Could you arrange every line of the data below as a JSON list of strings, one string per line, with blank lines skipped and the pictures left out?

:: Data extract

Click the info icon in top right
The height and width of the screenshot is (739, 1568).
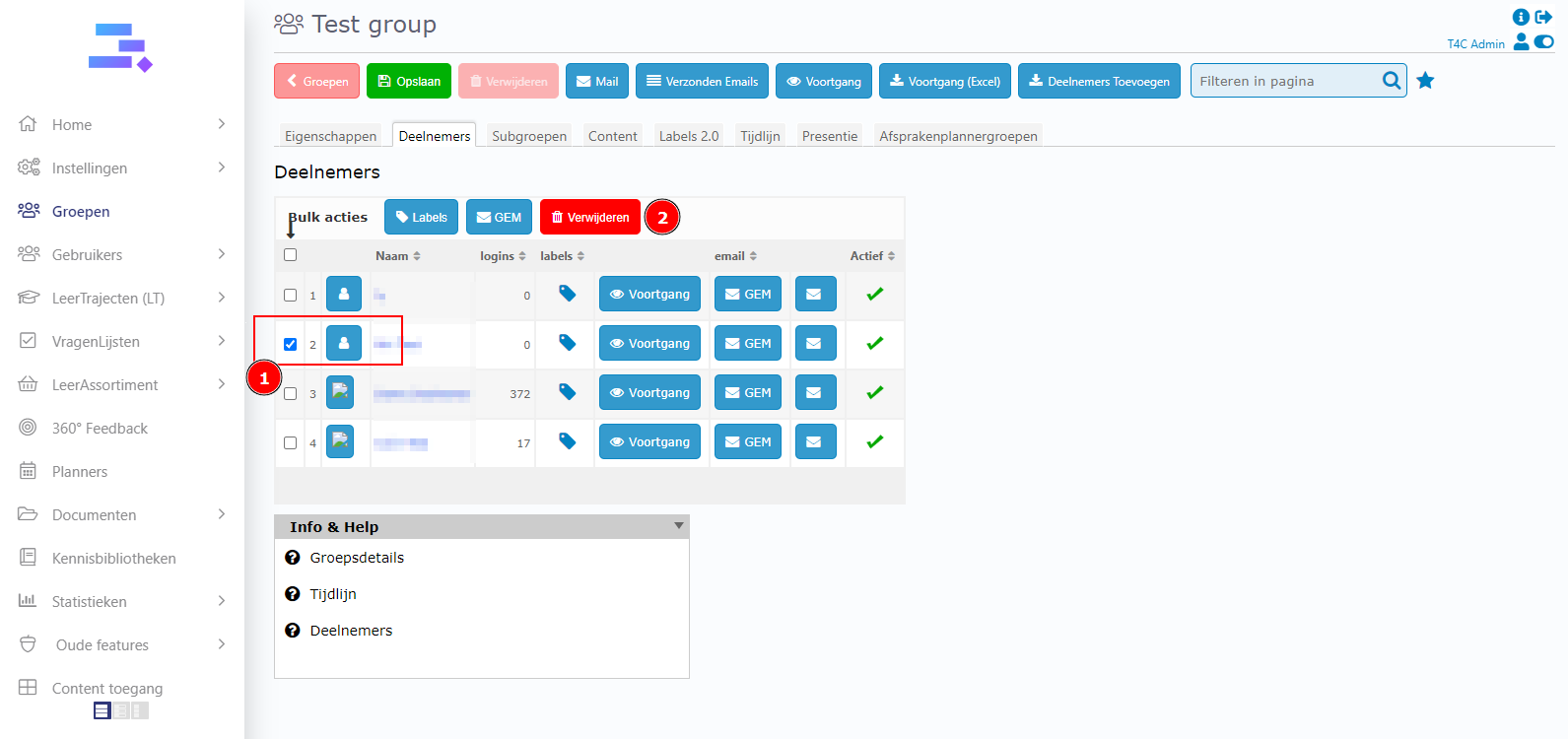pyautogui.click(x=1521, y=17)
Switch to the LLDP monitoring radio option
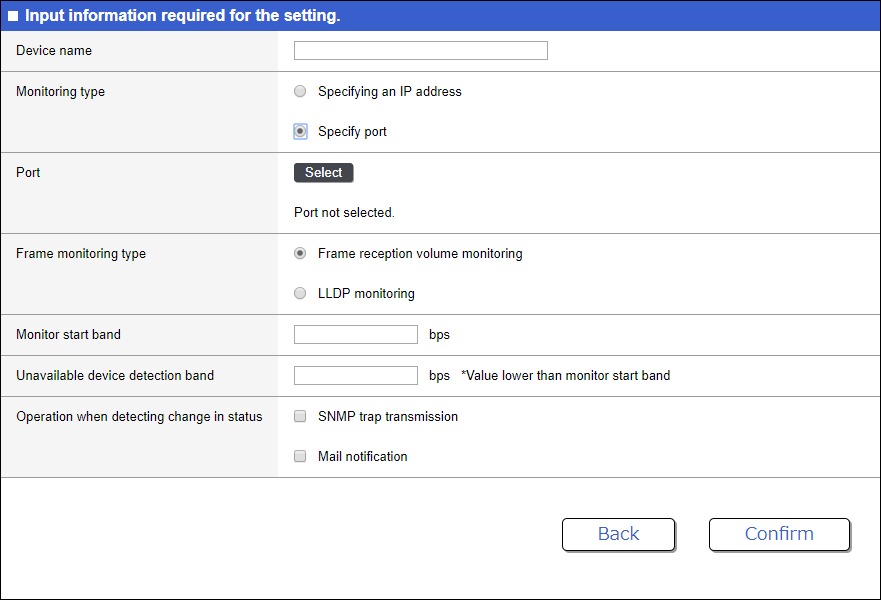This screenshot has height=600, width=881. (x=300, y=294)
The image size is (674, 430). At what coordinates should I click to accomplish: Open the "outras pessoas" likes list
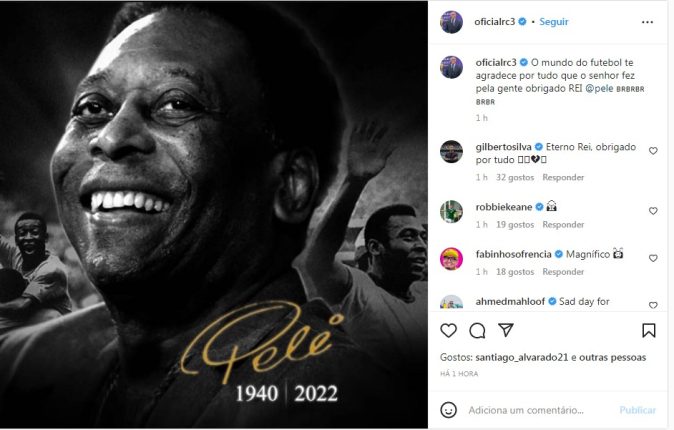609,357
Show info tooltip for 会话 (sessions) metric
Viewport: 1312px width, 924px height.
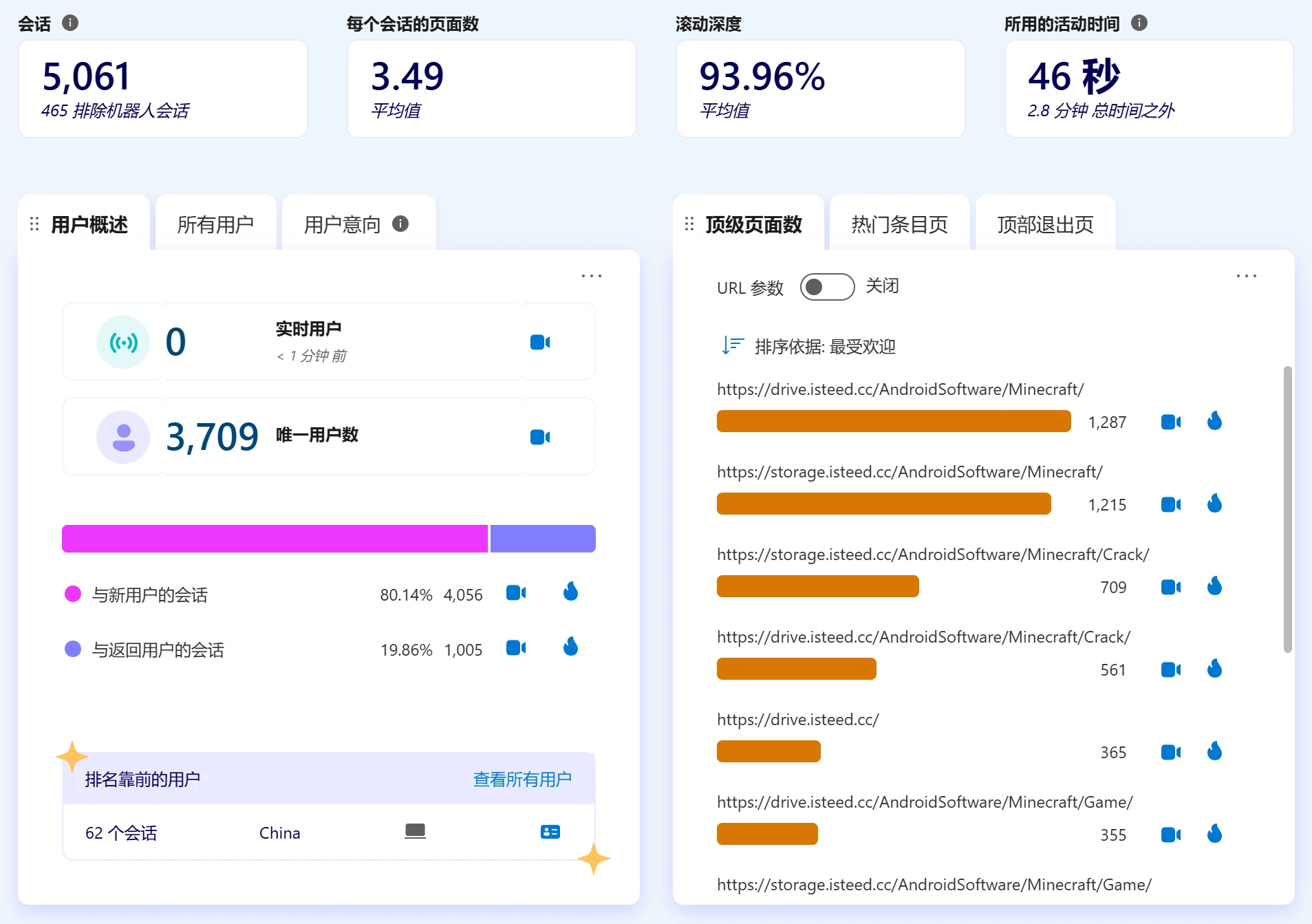(x=70, y=23)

::::

Exercise solution:
[
  "Click the info icon in top right",
  "The height and width of the screenshot is (739, 1568).",
  "pyautogui.click(x=1521, y=17)",
  "Switch to the LLDP monitoring radio option",
  "This screenshot has height=600, width=881. (x=300, y=294)",
  "The image size is (674, 430). At what coordinates should I click to accomplish: Open the \"outras pessoas\" likes list",
  "609,357",
  "Show info tooltip for 会话 (sessions) metric",
  "Viewport: 1312px width, 924px height.",
  "(x=70, y=23)"
]